YOUR OBJECTIVE →
Turn the listing from the line with "At what coordinates" up to and including the line with "Action: (1279, 687)" into a Markdown table with the columns Row and Line, skipping any blank lines. Leave the pictures out of the table.
---- GIVEN INFORMATION
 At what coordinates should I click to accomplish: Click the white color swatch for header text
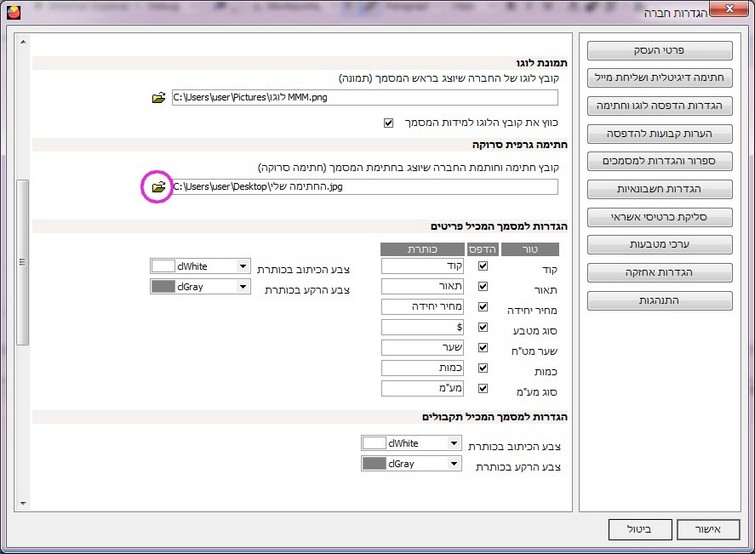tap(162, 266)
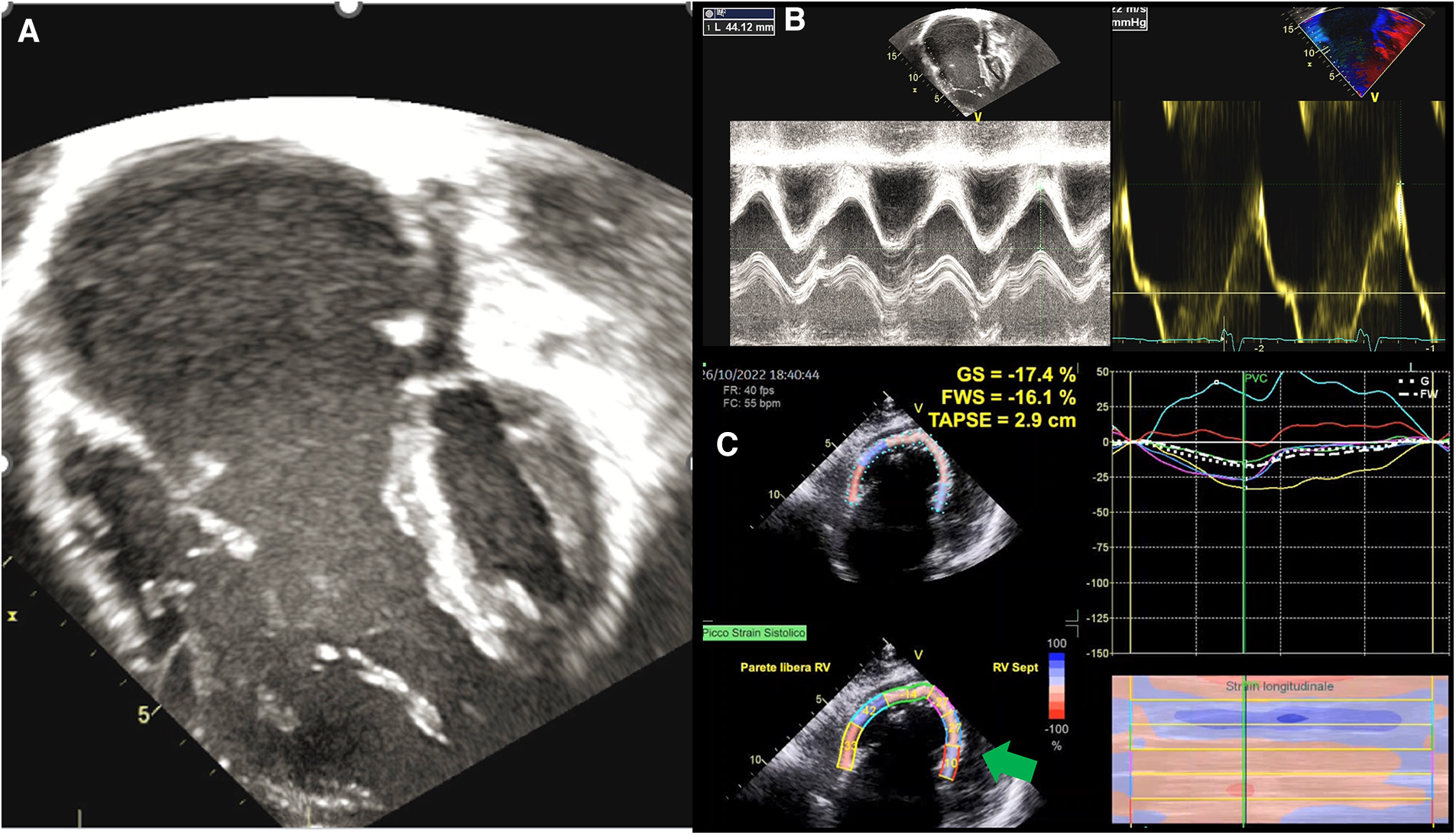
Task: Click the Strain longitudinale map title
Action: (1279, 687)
--------
---- GIVEN INFORMATION
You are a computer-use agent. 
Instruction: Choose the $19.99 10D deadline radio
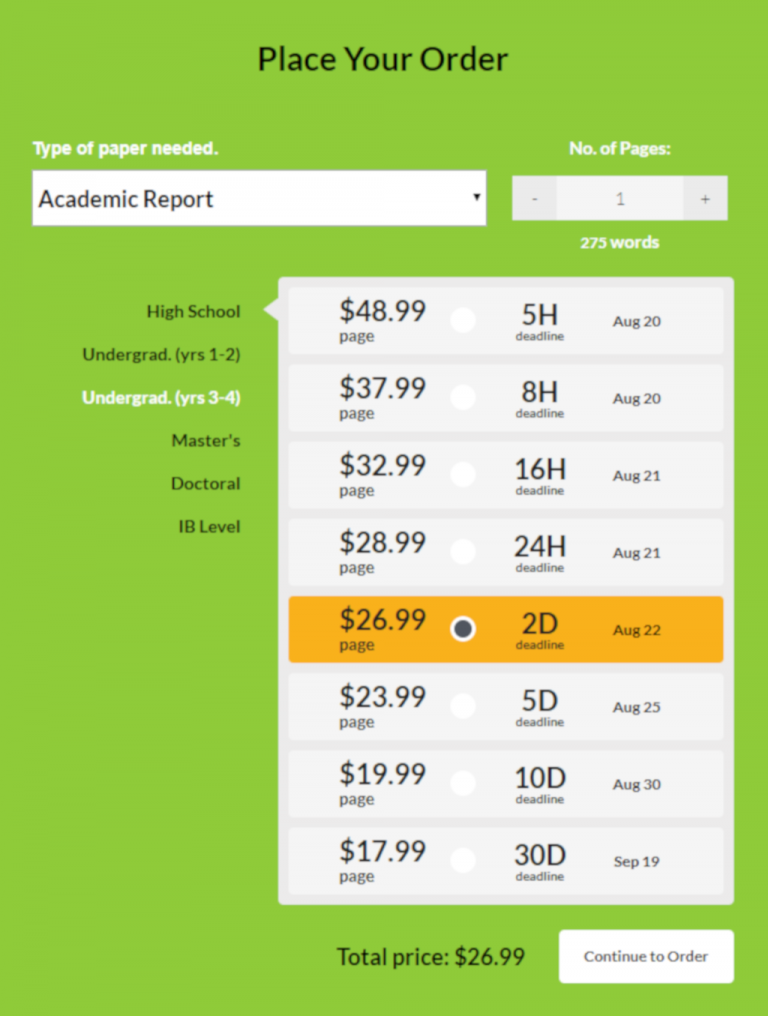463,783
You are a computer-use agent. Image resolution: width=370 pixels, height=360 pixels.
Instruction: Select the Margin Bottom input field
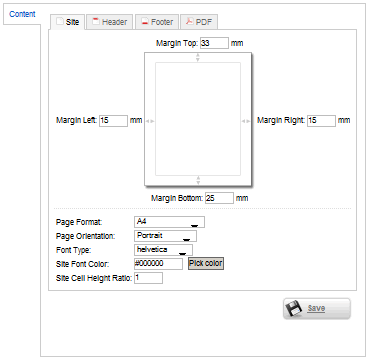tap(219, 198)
--------
TASK RESULT →
| Row | Line |
|---|---|
| 1 |  At what coordinates should I click to accomplish: Click the white color swatch for header text |
| 2 | tap(162, 266) |
| 3 | Task: Click the Strain longitudinale map title |
| 4 | Action: (1279, 687) |